Dak’ir knew Tsu’gan was right to an extent; his desire to save the magos had endangered them, but he was

adamant given the same situation again, he would make the same choice. The Salamanders were protectors,

not merely slayers. Let other Chapters revel in that dubious accolade. Dak’ir wanted to enlighten his brother

to that very fact, but the steady voice of Pyriel prevented any riposte.

“The battle is not over.” The Librarian’s eyes flared cerulean blue behind his helmet lenses. “Fire-born,

prepare yourselves!” he called as one consciousness became many.

The dull sound of movement echoed from the corridor ahead as something shrugged itself awake.
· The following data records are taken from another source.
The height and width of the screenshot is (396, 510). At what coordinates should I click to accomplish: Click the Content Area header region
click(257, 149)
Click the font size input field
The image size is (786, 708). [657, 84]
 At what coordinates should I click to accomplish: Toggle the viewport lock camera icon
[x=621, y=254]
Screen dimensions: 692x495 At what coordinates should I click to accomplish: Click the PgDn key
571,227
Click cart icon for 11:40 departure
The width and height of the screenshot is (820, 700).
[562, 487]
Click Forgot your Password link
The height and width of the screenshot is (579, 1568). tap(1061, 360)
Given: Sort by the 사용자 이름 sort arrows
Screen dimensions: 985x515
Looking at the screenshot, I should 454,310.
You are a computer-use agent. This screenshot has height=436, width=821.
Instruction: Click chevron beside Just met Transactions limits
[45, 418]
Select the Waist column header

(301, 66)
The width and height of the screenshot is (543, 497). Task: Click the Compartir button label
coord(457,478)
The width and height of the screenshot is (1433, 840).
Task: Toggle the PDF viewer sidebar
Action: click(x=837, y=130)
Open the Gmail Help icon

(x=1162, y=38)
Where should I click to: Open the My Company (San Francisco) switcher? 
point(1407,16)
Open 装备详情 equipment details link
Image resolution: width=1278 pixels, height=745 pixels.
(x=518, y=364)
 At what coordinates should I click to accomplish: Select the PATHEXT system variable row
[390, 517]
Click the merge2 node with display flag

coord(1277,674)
“Multiple heat signatures,” reported Iagon as his auspex lit up a moment later. “And rising,” he added,

securing the device away and hefting his bolter. “All entrances.”

The Salamanders spread out, covering ingress into the temple.

“Something comes…” shouted Brother Zo’tan. “Servitors!” he added, the glare from his luminator casting

one of the lumbering creatures starkly.

A lobotomy plate was riveted to the servitor’s roughly shaven skull. It was dressed in dark labour overalls,

scorched by fire and muddied by oil and grime. Its skin was grey as if swathed in a patina of dust or merely

bled of all life and left to wither. One of its arms was curled up into a rigor-mortised fist, and fixed to a torso

bloated with wires and fat, ribbed cables; the other arm ended in a mechanised pincer, puffs of hydraulic gas

ghosting the air as it flexed.

Dak’ir recalled the slumped automatons they had encountered on their way to the temple. He could not be

accurate, but he knew there had been hundreds.

“Another here, second right!” yelled Brother Apion.

Dak’ir heard Brother G’heb bellow after him.

“Targets spotted third left corridor.”

The Salamanders had formed two semi-circles, one per squad, with Librarian Pyriel as the link between

them. Each faced outwards, one or two bolters levelled at an opening. Flamers took one portal each. That left

Ba’ken’s multi-melta and Brother M’lek, from Tsu’gan’s squad, carrying a heavy bolter. Dak’ir hoped the

combined firepower would be enough.

Brother Emek was standing to his left in their battle-formation.

“The death of the magos must have been the catalyst for some kind of activation code,” he said over the

comm-feed, testing the igniter on his flamer with a short spit of fire.

“How many could there be?” barked Tsu’gan, itching to destroy this new foe.

“On a ship this size… thousands,” Emek returned.

“It matters not.” Ba’ken’s deep voice was like dull thunder, on his brother-sergeant’s right flank. “We’ll

send them all to their deaths.”

Dak’ir only half heard him, having already picked up on Tsu’gan’s line of thought.

“Wait until they’ve closed to optimum lethal range. Short controlled bursts,” he ordered over the commfeed.

“Conserve your ammunition.”

Pyriel’s force sword burst into cerulean flame, reminding the brother-sergeant of the Librarian’s potency.

His voice took on an unearthly timbre as an aura of power coursed over his armour in miniature lightning

storms.

“Into the fires of battle,” he intoned.

“Unto the anvil of war!” his Salamanders replied belligerently.

The servitors emerged from the gloom with slow, monotonous purpose, like a horde of mechanised zombies.